2. Die Beklagte trägt die außergerichtlichen Kosten des Klägers.

 

Tatbestand

Der Kläger begehrt die Anerkennung des Ereignisses vom 6. Oktober 2009 als Arbeitsunfall.

Die Mutter des Klägers war zum Unfallzeitpunkt Eigentümerin von rund 60 Ar Grünland, die teilweise mit Obstbäumen bepflanzt sind. Zu den Grundstücken gehört insbesondere die Obstwiese “Bei der Kelter„ in M-L, welches rund 430 Quadratmeter groß ist und mit zehn Bäumen bepflanzt ist.

Am 16. Juli 2010 teilte der Kläger der Beklagten mit, dass er am 6. Oktober 2009 einen Unfall auf dem Baumgrundstück in L. erlitten habe. Er sei vom Baum gefallen und habe sich dabei sein rechtes Fersenbein gebrochen. Zuvor hatte der Kläger im Unfallfragebogen gegenüber der Krankenkasse erklärt: “Beim Apfelpflücken im Garten ist ein Ast abgekracht und ich fiel vom Baum.„ Auf Nachfrage der Beklagten erklärte der Kläger, er habe nach dem Unfall seine Frau mit dem Handy angerufen, die ihn dann gemeinsam mit dem Freund seiner Tochter abgeholt habe. Seine Mutter lebe seit Februar 2006 im Pflegeheim. Er erledige sämtliche anfallende Arbeiten, wie das Ausputzen der Bäume, Mähen und Ernten. In einer Gesprächsnotiz vom 1. April 2011 mit der Ehefrau des Klägers wurde unter anderem festgehalten, der Kläger bewirtschafte die Grundstücke seiner Mutter auf deren Rechnung und Gefahr. Am 20. April 2011 führte der Kläger aus, die im Eigentum seiner Mutter stehenden Grundstücke würden von ihm im Auftrag seiner Mutter bewirtschaftet. Die Äpfel würden zu Apfelsaft verwertet und zum Eigenbedarf verwertet.

Mit Bescheid vom 7. Juni 2011 lehnte die Beklagte eine Entschädigung des Unfalls ab, da es sich nicht um einen entschädigungspflichtigen Arbeitsunfall gehandelt habe. Die Mutter des Klägers sei nach wie vor Unternehmerin der veranlagten Grundstücke. Das Abernten habe aber dem Haushalt des Klägers gedient, der aber kein landwirtschaftlicher Betrieb sei.

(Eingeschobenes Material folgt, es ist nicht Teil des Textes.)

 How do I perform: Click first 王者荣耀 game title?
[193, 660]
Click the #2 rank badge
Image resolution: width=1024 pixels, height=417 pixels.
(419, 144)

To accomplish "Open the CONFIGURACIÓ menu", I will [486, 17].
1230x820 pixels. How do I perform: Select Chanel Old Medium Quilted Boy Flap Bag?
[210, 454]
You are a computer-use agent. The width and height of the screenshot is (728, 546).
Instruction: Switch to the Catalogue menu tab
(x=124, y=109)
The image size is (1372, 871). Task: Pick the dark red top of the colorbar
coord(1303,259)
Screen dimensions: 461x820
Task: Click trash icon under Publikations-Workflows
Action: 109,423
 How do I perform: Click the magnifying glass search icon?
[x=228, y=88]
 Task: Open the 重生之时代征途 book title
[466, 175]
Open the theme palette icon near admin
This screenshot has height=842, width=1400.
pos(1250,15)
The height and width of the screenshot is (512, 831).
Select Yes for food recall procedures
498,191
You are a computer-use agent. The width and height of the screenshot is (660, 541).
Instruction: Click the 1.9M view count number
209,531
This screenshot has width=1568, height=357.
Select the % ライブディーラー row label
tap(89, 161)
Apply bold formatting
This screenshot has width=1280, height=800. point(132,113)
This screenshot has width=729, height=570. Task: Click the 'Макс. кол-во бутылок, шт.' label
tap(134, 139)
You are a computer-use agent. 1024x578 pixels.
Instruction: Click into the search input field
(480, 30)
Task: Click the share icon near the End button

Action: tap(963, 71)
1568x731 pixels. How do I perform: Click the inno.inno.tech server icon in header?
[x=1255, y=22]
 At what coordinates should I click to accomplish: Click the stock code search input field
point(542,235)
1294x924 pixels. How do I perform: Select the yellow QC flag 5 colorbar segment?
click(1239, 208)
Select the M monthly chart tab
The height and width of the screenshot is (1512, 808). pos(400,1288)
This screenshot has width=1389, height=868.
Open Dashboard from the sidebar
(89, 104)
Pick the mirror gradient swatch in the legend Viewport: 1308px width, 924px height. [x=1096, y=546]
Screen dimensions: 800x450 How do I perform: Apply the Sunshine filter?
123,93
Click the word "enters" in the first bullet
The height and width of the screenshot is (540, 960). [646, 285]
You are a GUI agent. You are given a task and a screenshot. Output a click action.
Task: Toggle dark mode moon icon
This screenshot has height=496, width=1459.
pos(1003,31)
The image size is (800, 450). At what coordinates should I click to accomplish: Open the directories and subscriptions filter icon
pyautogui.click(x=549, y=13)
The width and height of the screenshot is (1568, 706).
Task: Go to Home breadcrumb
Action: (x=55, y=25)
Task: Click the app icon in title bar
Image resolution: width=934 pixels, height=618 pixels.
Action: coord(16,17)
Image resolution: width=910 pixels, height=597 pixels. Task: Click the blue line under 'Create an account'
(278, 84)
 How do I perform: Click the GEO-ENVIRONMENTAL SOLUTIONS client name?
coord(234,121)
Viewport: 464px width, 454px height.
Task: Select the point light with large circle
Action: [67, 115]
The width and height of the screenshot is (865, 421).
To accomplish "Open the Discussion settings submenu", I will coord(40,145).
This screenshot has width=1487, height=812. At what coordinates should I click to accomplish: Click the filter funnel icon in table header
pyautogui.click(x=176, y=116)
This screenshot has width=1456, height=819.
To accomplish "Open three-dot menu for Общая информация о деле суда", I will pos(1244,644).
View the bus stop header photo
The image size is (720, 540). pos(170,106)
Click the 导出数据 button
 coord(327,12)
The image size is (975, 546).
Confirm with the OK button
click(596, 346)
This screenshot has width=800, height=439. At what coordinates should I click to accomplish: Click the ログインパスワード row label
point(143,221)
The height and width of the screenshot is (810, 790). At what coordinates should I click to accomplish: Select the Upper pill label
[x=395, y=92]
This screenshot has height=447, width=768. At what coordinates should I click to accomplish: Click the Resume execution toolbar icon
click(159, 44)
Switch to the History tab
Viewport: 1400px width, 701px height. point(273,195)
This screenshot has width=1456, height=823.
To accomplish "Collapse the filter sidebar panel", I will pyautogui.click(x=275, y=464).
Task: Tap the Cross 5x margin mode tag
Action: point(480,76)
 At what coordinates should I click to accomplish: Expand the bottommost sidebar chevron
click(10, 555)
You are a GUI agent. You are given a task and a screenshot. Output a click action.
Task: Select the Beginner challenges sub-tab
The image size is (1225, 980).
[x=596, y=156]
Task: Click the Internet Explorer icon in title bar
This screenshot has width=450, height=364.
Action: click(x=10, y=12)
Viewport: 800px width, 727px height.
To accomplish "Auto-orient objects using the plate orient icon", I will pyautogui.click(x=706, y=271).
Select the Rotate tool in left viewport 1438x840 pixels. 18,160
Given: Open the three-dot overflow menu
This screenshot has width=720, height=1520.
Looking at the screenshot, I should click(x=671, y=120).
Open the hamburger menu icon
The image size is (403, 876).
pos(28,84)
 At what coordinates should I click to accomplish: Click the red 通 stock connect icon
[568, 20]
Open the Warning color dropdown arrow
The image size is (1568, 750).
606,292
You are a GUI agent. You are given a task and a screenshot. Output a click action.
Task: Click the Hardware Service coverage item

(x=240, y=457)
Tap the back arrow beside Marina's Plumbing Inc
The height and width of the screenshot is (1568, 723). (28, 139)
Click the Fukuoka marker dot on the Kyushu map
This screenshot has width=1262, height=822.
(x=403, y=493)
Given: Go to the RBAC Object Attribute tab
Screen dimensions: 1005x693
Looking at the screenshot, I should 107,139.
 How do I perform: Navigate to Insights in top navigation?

Hiergegen legte der Kläger Widerspruch ein, den die Beklagte mit Widerspruchsbescheid vom 5. Oktober 2011 zurückwies. Zur Begründung führte die Beklagte ergänzend zu ihren bisherigen Argumenten im Wesentlichen aus, zum Unfallzeitpunkt habe nach Abwägung aller Umstände des Einzelfalls keine fremdwirtschaftliche Handlungstendenz, d.h. keine auf die Unterstützung des landwirtschaftlichen Unternehmens der Mutter bezogene Handlungstendenz vorgelegen. Der Kläger sei im Rahmen seiner eigenen Haushaltung tätig geworden, die nicht versichert gewesen sei.

Hiergegen richtet sich die Klage. Zur Begründung vertieft der Kläger seinen Vortrag aus dem Verwaltungsverfahren. Er habe die Äpfel als Entlohnung für die Grundstückspflege erhalten.

Der Kläger beantragt,

die Beklagte unter Aufhebung des Bescheids vom 7. Juni 2011 und des Widerspruchsbescheids vom 5. Oktober 2011 zu verpflichten, das Ereignis vom 6. Oktober 2009 als Arbeitsunfall anzuerkennen.

Die Beklagte beantragt,

die Klage abzuweisen.

Zur Begründung legt sie ergänzend zu den Ausführungen in den angegriffenen Bescheiden dar, der Kläger sei auch kein Wie-Beschäftigter nach § 2 Abs. 2 SGB VII, da der Kläger aufgrund des Eigeninteresses nicht fremdbestimmt tätig gewesen sei. Die “Entlohnung„ durch die Äpfel begründe keinen Versicherungsschutz, da keine bestimmte Menge zu einer vereinbarten Zeit ausgehändigt worden sei. Dies sei aber nach der Rechtsprechung erforderlich.

Im Rahmen der mündlichen Verhandlung hat das Gericht den Kläger zu den Umständen des Unfalls und den Grundstücksverhältnissen und seine Ehefrau als Zeugin vernommen.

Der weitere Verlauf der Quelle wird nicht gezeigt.